The Wall Street Journal is reporting that the violations occurred in 2019 and 2020. The first was about solar roof production volumes and the second the company’s stock price.
Along with a $20 million fine, Musk was required to step down as Chairman of Tesla for three year after a fraud charge stemming from a 2018 marijuana-themed tweet about taking the company private with Saudi funding.
In correspondence the Journal obtained through Freedom of Information Act, the SEC accused Musk of “repeated violations” of the oversight agreement, and said that “Tesla has abdicated the duties required of it by the court’s order.”
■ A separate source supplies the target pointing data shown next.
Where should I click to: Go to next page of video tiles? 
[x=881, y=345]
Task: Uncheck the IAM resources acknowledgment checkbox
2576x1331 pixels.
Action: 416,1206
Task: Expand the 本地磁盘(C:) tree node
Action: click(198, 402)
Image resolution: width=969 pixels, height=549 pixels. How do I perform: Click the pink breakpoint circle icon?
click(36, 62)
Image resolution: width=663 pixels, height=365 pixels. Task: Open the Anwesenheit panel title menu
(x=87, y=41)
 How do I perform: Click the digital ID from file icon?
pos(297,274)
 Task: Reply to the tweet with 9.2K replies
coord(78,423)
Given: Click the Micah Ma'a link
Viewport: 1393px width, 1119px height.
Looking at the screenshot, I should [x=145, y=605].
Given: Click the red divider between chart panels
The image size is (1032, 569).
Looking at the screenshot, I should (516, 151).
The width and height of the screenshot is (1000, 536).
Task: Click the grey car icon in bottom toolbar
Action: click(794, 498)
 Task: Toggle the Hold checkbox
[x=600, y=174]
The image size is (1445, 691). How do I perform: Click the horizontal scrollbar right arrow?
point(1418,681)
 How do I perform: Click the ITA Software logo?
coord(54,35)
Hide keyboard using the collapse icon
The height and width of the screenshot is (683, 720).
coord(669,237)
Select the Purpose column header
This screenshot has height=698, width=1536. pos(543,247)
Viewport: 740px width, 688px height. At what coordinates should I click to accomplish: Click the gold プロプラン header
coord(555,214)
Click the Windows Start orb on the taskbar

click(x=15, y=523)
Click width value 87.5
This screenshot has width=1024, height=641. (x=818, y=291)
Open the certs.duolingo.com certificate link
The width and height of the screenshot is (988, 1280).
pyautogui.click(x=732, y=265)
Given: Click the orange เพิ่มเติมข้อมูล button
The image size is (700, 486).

The company disagreed, saying the tweets in question did not fall under the terms of the agreement, and accused the agency of harassment.
He Let the Doges Out
Long followed obsessively in the cryptocurrency industry, Musk was widely praised after Tesla bought $1.5 billion in Bitcoin and announced that the company would start accepting the cryptocurrency in payment for its cars.
Right up until May 16, when he was widely reviled for reversing the crypto-for-cars policy due to bitcoin’s awful environmental impact, followed by suggesting that Tesla was going to sell its holdings — a move that caused BTC to plummet and is widely blamed for worsening if not causing the current bear market.
Then there’s Dogecoin.
Currently the fifth-largest cryptocurrency by market capitalization, the Shiba Inu meme-themed cryptocurrency that was started as a joke in 2013 but has turned into something (allegedly) serious after Musk discovered it and started tweeting out memes including calling himself the “Dogefather” and buying his son DOGE to make him a “toddler hodler.”